The unmanned lunar orbiter Chandrayaan-1 ejected its Moon Impact Probe (MIP), which hurtled across the surface of the Moon at 1.5 kilometres per second (3000 miles per hour), and successfully crash landed near the Moon’s south pole. Besides carrying three important scientific instruments, the lunar probe also carried the image of the Indian national flag, painted on all sides.
Chandrayaan-1 (meaning ‘Moon craft’ in Sanskrit) reached its target lunar orbit on Wednesday. The orbiter will remain in a circular orbit 102 kilometres above the Moon’s surface for two years.

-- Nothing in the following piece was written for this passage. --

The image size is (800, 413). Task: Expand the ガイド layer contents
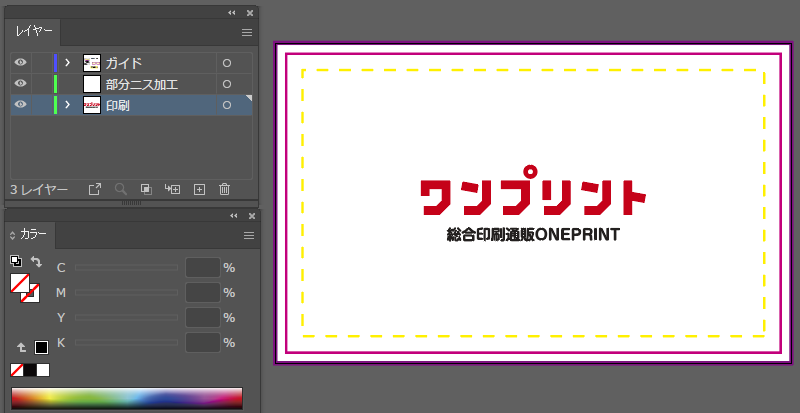[x=67, y=63]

Its instruments will be gradually commissioned over the next few days.
With this landing, India became both the fourth country to place a flag on the Moon and the fifth group to send a spacecraft to the Moon. The other countries which have sent spacecraft to the Moon are the United States, the former Soviet Union, Japan, and China, along with the European Space Agency (ESA), a consortium of 17 countries. Japan and China currently each have scientific satellites orbiting the Moon, though China has not yet put a spacecraft on the moon’s surface.

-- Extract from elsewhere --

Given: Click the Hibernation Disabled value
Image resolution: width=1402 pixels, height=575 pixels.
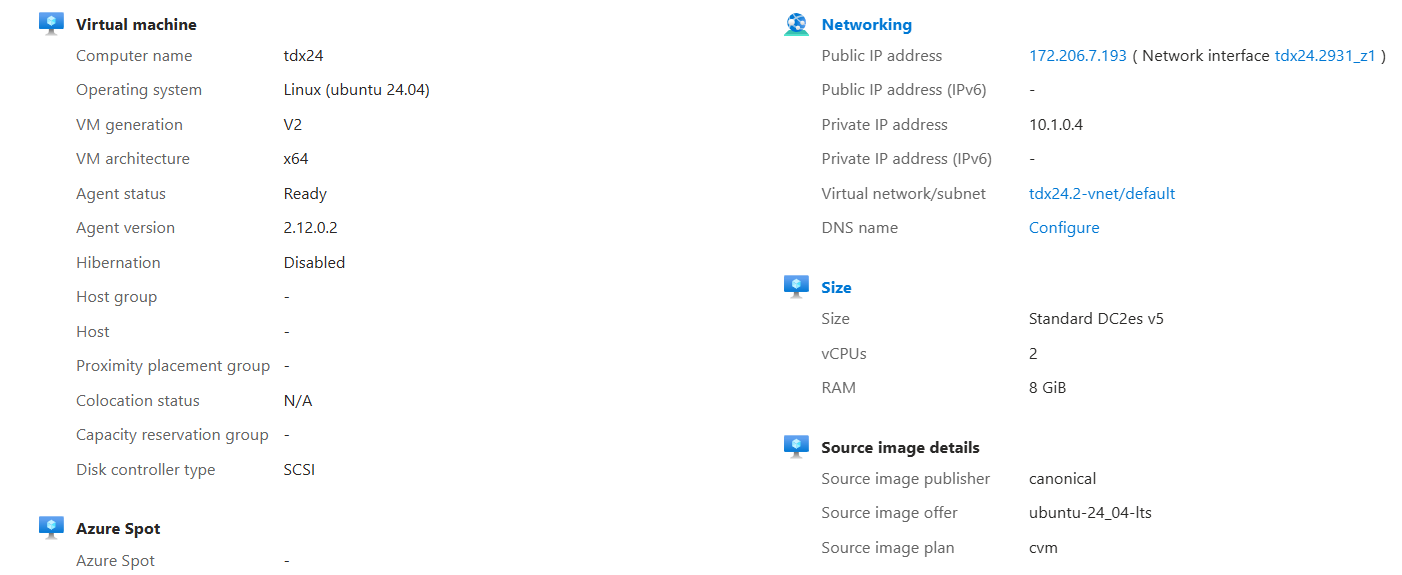Looking at the screenshot, I should click(314, 263).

The MIP has a mass of 29 kg, is about the size of a microwave oven, and was designed and assembled in India. After the orbiter ejected it, the probe took about 25 minutes to reach the Moon’s surface. On-board digital cameras made a high resolution movie of the surface during descent, and scientists also conducted measurements with the probe’s mass spectrometer and radar altimeter. Data was beamed back to India via the orbiter, and it is currently being processed and analysed.
Data from the altimeter experiments will be used to refine the instrument in order to control the soft landing of a future probe. Plans are already being prepared for the Chandrayaan-2 to be launched by 2012.

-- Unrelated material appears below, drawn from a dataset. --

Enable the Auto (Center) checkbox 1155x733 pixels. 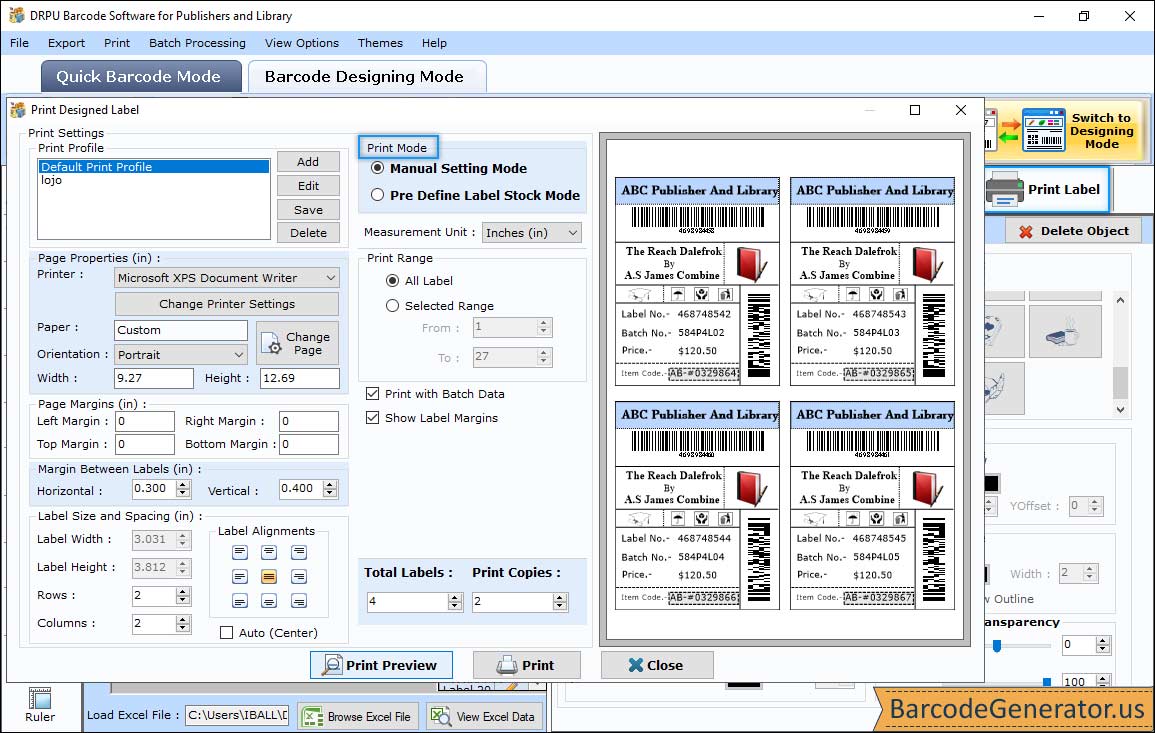(227, 632)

India’s first lunar mission was launched from the Satish Dhawan Space Centre on the Andhra Pradesh coast on October 22. The launch vehicle was an Indian designed and built rocket that had been previously proven by carrying scientific and commercial payloads to earth orbit, including weather and communications satellites. The cost of this mission is estimated at 340 crore (3.4 billion) rupees (US$78 million). The mission carries five scientific instruments built by India’s technology sector, and six developed cooperatively with foreign nations.
Goals for the orbiter include making a detailed map of the Moon’s chemical make-up and mineral resources, as well as a three-dimensional digital map of the entire surface. The mission will examine the surface for sources of water, and take comparison photos of the light side and dark sides of the surface.